Energy News from INOGATE Countries

Hydrocarbon Developments:

OIL PIPELINES:

BURGAS-ALEXANDROUPOLIS OIL PIPELINE PROJECT

  • Russia, Greece and Bulgaria to sign Memorandum on building oil pipeline.

Russia, Greece and Bulgaria will sign the intergovernmental memorandum on building the Burgas-Alexandropoulis oil pipeline, Deputy Minister of Energy of Greece Georgios Salagoudis declared. "The memorandum is likely to be signed on March 15, 2005," Mr. Salagoudis stated after the end of the tripartite meeting with the participation of the Head of the fuel and energy complex Department of Russia's Ministry of Industry and Energy Anatoly Yanovsky, Head of the political office of the Minister of Regional Development and Public Works of Bulgaria Kalin Rogachev and representatives of companies. Several important agreements were reached in the course of the consultations held in Moscow the other day. First of all, it is the establishment of an initiative group of companies to form an international company to carry out the project. Such companies-initiators as TNK-BP, PIK TISE and Stroitransgaz were represented from the Russian side, and Hellenic Petroleum, Latsis Group consortium, and Prometheus Gas S.A. - from the Greek side. Note: the total length of the oil pipeline will be about 300 km, pipeline diameter ? 1,000 millimeters, the number of pumping stations ? 2,3. The cost of the Burgas-Alexandropoulis oil pipeline project is estimated at approximately $700 million, and the feasibility study of the project exists in two variants. The first variant envisages construction of an oil pipeline with a capacity of 35 million tons of oil a year, and the second variant - up to 50 million tons annually.

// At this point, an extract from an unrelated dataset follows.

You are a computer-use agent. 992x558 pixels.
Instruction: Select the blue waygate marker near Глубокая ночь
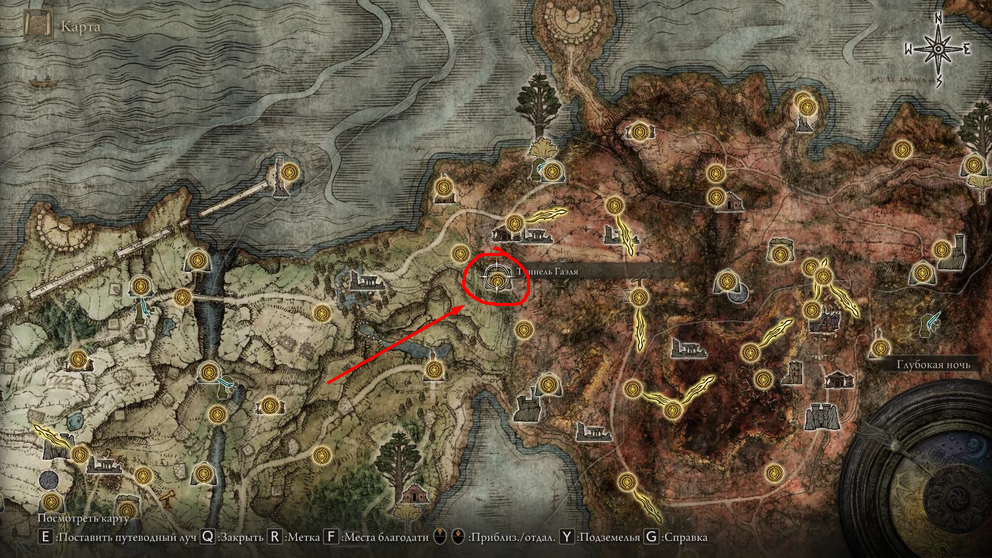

Source: RIA Novosti, 28.01.2005

ODESSA-BRODY OIL PIPELINE

Russian oil to flow along the Odessa-Brody pipeline.
Ukrainian President Viktor Yushchenko believes that the agreement on the reverse of the Odessa-Brody oil pipeline meets Ukraine's interests, but these interests could change. The Ukrainian President noted that the construction of the oil pipeline between Odessa and Brody has been "a unique project for the past few years." Mr. Yushchenko stressed:?if tomorrow our interests change and the need appears to return to the initial project, we shall use it as it was initially designed."


Source: 25.01.05 Russian Information Agency

  • Ukrainian President leader supports operation of Odessa-Brody pipeline to transport Caspian oil to the West.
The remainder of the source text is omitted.